(Interface element records)
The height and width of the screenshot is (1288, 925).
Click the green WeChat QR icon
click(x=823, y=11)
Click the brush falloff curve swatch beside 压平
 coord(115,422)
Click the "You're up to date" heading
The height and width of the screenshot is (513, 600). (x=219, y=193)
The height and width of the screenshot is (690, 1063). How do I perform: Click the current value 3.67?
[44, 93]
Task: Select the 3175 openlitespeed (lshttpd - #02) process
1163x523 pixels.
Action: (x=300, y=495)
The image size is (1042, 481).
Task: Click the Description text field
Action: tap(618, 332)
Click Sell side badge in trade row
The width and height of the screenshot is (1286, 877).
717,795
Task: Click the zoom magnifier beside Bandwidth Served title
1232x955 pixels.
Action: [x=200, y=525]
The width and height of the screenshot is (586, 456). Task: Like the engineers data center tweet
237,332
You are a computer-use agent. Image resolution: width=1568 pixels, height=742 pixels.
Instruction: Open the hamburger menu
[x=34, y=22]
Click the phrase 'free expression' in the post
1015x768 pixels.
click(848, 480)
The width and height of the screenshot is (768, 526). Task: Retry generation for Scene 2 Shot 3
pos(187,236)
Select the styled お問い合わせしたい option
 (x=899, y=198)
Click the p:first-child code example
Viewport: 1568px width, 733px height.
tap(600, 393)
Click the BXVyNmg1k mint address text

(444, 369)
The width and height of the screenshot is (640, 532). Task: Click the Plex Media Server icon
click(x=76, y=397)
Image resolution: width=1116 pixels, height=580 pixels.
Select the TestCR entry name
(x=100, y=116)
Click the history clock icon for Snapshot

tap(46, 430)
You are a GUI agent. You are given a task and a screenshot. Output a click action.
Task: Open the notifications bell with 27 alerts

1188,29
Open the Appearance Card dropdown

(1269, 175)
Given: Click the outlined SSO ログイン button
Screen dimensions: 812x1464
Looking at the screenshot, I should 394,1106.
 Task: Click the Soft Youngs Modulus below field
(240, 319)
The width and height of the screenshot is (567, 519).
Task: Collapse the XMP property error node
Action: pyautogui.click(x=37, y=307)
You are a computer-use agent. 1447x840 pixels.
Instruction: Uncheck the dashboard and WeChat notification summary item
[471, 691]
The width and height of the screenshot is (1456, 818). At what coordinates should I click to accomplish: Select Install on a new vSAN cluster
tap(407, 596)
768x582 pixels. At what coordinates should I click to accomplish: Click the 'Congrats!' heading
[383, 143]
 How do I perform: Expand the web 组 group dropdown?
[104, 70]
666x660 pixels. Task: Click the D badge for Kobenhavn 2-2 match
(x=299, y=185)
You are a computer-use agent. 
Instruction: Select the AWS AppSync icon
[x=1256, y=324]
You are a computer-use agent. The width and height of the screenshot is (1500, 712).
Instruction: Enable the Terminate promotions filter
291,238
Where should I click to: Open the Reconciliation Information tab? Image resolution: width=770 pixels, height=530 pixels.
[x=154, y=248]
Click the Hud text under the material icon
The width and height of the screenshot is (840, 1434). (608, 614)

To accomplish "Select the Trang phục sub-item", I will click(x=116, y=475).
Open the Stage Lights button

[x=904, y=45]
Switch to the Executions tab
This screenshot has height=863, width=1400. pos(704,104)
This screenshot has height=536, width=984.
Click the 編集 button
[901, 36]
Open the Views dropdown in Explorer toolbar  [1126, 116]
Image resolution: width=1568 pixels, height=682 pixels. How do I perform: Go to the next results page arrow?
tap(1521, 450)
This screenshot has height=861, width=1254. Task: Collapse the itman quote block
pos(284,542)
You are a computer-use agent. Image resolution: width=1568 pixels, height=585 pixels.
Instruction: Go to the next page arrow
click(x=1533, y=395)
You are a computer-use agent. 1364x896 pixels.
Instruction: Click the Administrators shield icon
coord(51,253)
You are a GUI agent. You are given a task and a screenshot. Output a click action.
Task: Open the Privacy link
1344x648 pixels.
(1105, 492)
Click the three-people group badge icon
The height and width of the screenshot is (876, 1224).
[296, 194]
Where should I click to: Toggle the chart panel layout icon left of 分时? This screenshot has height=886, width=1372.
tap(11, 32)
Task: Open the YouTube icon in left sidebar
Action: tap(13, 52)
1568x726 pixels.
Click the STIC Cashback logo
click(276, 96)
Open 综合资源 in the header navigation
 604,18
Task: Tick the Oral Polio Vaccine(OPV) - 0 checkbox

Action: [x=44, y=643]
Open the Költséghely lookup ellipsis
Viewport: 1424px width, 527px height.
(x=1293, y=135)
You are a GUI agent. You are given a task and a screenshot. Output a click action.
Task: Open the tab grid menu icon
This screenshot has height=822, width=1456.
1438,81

* _SHORT TASK_
Which lines in the records above contain the word "heading"? Collect every one of them.

* _COMPLETED TASK_
Click the "You're up to date" heading
768x582 pixels. At what coordinates should I click to accomplish: Click the 'Congrats!' heading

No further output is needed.